Dans ce contexte, la perspective des millions supplémentaires de la nouvelle LRTV – dont l’entrée en vigueur est prévue mi-2016 en cas d’acceptation de la votation – est accueillie avec soulagement. «Ce sera une augmentation substantielle au regard des chiffres d’affaires des télévisions locales, note Marc Friedli, de Telesuisse. Si elles font leur travail correctement et, si les règles du jeu ne changent pas, cela devrait suffire pour assurer leur avenir.»
Le directeur de Canal9, Vincent Bornet, se réjouit d’un «symbole fort», qui reconnaît l’apport des chaînes privées dans le paysage médiatique et leur «mission de service public de proximité». «Cette réforme nous donnera la possibilité d’évoluer et de consolider notre modèle.»

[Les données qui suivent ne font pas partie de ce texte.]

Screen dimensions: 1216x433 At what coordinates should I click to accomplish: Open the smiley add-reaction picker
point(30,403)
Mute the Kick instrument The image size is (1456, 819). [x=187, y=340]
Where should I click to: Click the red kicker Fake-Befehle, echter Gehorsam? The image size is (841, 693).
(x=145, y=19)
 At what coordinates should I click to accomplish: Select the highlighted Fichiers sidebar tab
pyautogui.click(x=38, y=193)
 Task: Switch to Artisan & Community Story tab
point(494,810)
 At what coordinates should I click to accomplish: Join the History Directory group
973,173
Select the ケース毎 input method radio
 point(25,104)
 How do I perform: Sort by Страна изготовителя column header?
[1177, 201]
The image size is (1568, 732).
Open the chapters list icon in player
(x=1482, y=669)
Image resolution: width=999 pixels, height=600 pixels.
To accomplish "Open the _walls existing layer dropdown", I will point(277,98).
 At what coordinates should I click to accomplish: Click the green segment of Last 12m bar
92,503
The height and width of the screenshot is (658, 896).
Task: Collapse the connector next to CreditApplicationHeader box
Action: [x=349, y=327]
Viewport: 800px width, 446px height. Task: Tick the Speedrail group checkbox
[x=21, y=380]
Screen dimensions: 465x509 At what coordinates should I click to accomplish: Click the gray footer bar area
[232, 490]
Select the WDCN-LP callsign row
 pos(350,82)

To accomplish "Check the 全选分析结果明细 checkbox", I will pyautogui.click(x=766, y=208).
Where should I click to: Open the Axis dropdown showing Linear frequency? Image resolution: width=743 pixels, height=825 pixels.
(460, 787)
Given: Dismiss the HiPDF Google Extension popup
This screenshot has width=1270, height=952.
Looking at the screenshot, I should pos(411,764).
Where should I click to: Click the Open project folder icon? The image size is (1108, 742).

Mais le répit pourrait n’être que de courte durée. Les regards se tournent déjà vers la prochaine échéance: 2019 et la remise au concours des concessions. En 2008, l’exercice s’était soldé par un vaste remaniement qui avait provoqué la colère. «Nous ne connaissons pas les projets du Conseil fédéral et de l’Office fédéral de la communication à ce sujet, indique Marc Friedli, de Telesuisse. Mais nous partons du principe que le nombre de concessions et les zones de desserte demeureront intacts.» Markus Böni, le directeur des programmes de TeleBielingue, s’attend pour sa part à des changements. «De grandes incertitudes planent sur la branche. Les nouvelles concessions devront répondre à un enjeu primordial: trouver un équilibre entre le système actuel et la montée en puissance de l’internet et des réseaux sociaux. Les évolutions techniques sont tellement rapides que nous nous préparons à toutes les éventualités. Peut-être que certaines chaînes disparaîtront.»